Cashman needs to wake up and smell the daisies.
Cashman needs to wake up and smell the daisies.Stephen Dunn/Getty Images
Anthony LifrieriContributor IJanuary 26, 2011

This winter has exposed cracks in the New York Yankees’ organization.  What was once the proudest and most cohesive unit in baseball has reverted to the days of factions between the New York front office, headed by GM Brian Cashman, and the Tampa brain trust, led by the Brothers Steinbrenner.

The winter was mostly inactive, until the Steinbrenners overruled Cashman in signing Rafael Soriano, a free agent Cashman didn’t want because he wanted to protect the Yankees’ first round draft pick.  Recently, Cashman allowed himself to go on the record suggesting Yankee captain Derek Jeter move to the outfield by the end of Jeter’s contract, igniting a media frenzy in the New York papers.

Numerous sources indicate that Cashman may leave the Yankees organization for a smaller market club when his contract ends after the season.  And to that, Yankee fans should say good riddance.  Brian Cashman has been the most overrated general manager in all of sports for the last ten years.  

While Cashman has made some good moves over the course of his tenure (trading for Scott Brosius and Chuck Knoblauch in 1998, getting major contributions from Shawn and Aaron Small in 2005), most have been relegated to obscurity (Chili Davis anyone?).

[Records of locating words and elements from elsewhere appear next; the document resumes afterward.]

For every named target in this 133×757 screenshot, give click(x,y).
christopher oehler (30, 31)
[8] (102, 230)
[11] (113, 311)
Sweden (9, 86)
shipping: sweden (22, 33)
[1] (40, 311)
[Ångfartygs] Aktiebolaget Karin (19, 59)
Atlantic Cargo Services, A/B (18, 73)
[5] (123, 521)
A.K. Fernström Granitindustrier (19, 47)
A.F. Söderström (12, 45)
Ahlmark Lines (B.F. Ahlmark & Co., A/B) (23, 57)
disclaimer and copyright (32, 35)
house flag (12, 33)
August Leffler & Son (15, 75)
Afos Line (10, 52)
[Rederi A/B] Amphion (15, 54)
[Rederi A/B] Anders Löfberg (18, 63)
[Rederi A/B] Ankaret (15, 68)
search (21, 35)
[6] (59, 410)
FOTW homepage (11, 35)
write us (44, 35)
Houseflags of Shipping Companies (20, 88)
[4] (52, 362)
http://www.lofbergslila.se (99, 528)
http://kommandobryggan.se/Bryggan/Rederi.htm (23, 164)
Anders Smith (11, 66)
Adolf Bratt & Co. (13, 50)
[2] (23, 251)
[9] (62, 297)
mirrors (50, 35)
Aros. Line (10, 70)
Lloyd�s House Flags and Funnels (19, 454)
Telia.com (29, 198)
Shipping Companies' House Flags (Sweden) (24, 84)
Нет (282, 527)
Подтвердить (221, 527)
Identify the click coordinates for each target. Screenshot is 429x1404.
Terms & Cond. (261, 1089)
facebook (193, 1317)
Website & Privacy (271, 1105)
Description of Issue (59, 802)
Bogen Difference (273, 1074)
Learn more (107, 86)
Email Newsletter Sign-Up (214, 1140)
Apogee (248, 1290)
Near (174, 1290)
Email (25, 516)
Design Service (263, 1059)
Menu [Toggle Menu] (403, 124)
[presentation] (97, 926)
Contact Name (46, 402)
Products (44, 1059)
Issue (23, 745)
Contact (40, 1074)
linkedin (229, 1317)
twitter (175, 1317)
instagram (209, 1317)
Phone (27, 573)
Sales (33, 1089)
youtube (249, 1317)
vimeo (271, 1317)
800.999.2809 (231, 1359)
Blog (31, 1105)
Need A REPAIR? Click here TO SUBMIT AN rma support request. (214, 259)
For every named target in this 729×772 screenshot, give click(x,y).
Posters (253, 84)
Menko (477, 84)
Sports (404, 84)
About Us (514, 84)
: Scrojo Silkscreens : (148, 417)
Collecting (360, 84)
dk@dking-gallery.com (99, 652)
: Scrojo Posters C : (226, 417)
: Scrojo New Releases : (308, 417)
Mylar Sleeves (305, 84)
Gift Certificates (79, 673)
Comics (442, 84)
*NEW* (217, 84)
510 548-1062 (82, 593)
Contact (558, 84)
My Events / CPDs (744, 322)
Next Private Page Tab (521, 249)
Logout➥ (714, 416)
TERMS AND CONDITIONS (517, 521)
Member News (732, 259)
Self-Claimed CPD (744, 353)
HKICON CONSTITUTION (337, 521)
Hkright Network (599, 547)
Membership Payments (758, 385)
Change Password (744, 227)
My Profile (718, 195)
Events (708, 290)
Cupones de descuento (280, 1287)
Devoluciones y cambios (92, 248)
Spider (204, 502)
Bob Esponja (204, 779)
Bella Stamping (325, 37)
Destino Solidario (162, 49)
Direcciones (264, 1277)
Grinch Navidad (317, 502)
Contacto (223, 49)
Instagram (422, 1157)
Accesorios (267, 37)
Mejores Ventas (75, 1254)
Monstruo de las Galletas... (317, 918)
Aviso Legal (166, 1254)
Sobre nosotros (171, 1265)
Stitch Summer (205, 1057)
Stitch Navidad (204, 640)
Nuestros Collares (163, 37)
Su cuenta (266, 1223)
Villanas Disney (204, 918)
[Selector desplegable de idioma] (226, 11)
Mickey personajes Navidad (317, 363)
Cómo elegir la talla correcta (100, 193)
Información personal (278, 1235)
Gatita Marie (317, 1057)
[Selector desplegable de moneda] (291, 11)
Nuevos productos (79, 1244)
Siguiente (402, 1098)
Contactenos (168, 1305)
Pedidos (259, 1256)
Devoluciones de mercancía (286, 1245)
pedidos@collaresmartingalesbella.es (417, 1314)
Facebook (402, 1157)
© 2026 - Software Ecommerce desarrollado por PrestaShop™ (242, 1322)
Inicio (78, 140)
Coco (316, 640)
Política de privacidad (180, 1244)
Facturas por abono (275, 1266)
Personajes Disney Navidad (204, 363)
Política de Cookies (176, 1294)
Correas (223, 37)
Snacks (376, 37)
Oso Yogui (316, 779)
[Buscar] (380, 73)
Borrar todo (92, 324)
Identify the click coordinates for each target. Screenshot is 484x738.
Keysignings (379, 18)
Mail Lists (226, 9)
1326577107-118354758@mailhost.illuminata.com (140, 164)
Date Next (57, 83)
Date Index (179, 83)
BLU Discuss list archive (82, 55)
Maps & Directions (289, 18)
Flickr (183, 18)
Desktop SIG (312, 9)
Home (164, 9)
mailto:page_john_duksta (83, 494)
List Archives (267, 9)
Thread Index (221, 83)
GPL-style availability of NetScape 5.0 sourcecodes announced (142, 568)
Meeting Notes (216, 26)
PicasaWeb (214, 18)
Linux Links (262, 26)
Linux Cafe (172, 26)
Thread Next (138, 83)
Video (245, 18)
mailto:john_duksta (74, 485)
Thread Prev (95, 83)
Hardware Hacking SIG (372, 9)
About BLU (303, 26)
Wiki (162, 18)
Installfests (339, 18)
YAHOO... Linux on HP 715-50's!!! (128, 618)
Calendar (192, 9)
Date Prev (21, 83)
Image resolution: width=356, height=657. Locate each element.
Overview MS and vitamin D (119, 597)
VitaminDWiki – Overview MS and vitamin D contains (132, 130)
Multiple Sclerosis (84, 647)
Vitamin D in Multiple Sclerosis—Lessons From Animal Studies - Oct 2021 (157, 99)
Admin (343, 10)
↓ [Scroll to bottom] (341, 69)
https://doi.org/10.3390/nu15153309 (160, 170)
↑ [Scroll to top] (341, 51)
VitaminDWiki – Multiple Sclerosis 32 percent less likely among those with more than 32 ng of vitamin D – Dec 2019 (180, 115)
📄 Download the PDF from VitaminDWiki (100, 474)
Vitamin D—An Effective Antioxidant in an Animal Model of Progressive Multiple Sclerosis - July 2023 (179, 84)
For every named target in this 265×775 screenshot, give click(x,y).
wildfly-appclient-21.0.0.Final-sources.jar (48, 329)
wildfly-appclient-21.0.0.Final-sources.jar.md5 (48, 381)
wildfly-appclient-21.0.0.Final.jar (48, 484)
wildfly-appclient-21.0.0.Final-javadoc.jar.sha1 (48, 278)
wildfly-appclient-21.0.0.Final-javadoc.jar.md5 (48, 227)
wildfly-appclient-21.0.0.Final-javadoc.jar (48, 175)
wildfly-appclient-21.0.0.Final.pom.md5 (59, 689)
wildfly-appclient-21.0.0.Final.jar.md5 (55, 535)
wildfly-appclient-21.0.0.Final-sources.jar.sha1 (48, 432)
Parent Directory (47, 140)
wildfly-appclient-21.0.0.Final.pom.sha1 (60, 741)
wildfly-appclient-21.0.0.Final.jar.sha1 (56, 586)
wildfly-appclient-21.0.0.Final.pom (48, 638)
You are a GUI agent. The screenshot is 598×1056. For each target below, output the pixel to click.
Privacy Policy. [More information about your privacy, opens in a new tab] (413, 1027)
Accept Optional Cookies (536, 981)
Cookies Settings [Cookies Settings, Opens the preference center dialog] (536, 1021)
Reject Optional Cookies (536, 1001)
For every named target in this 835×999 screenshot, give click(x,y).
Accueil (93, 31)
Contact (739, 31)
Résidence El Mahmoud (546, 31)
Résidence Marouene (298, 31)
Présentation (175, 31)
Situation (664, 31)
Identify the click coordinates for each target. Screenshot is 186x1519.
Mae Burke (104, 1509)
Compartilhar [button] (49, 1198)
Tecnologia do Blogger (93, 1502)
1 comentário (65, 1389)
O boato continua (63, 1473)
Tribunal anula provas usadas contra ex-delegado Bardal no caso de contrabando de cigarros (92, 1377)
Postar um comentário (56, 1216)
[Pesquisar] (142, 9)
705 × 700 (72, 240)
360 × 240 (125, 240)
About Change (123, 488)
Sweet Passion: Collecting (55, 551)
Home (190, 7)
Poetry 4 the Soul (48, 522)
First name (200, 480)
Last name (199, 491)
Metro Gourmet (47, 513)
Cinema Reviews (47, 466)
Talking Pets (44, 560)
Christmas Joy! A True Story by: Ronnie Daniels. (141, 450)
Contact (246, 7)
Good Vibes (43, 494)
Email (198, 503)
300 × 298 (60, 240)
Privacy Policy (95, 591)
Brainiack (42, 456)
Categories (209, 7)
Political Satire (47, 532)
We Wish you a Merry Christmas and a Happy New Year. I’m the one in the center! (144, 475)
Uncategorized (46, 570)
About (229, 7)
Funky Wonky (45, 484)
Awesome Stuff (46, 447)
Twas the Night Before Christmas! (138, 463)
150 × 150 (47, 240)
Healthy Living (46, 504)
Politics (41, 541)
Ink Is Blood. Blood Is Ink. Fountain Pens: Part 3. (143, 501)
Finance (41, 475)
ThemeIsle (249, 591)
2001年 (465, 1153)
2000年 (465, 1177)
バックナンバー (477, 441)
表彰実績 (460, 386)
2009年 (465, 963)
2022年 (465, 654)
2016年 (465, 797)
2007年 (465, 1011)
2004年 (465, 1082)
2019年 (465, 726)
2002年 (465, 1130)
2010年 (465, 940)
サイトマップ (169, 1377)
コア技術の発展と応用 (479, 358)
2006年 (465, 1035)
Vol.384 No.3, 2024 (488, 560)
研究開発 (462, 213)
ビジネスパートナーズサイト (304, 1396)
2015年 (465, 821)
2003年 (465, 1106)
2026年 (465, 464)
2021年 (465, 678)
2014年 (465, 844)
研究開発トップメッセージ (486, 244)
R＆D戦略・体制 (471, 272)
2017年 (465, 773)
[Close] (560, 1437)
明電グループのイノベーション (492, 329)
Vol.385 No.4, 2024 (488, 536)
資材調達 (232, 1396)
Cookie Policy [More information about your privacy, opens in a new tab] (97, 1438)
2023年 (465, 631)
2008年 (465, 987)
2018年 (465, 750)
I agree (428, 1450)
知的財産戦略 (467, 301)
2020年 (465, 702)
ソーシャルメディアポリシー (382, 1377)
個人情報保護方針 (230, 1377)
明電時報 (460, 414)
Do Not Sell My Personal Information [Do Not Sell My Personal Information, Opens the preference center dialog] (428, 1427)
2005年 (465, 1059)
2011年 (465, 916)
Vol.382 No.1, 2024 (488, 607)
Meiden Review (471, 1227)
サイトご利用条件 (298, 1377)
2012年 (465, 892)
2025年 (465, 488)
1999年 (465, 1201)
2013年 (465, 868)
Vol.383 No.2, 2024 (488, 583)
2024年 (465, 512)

The only reason Cashman has been able to survive for so long was that he was able to win multiple World Series Championships with teams that Gene Michael built.  

His mistakes are further covered up by the Yankees’ huge payroll, which allows the team to eat bad contracts without problems, like Carl Pavano’s in 2004 (who Cashman greatly considered bringing back this offseason) or AJ Burnett’s in 2008, contracts that would devastate other teams.

So, to Brian Cashman I say, "Be careful what you wish for."  Leaving a great gig like the Yankees will be a day you rue for years to come.  Sure, you may get more power with a mid-market club, but you’ll miss the ability to sign any free agent you want, as well as the pomp and circumstance of New York.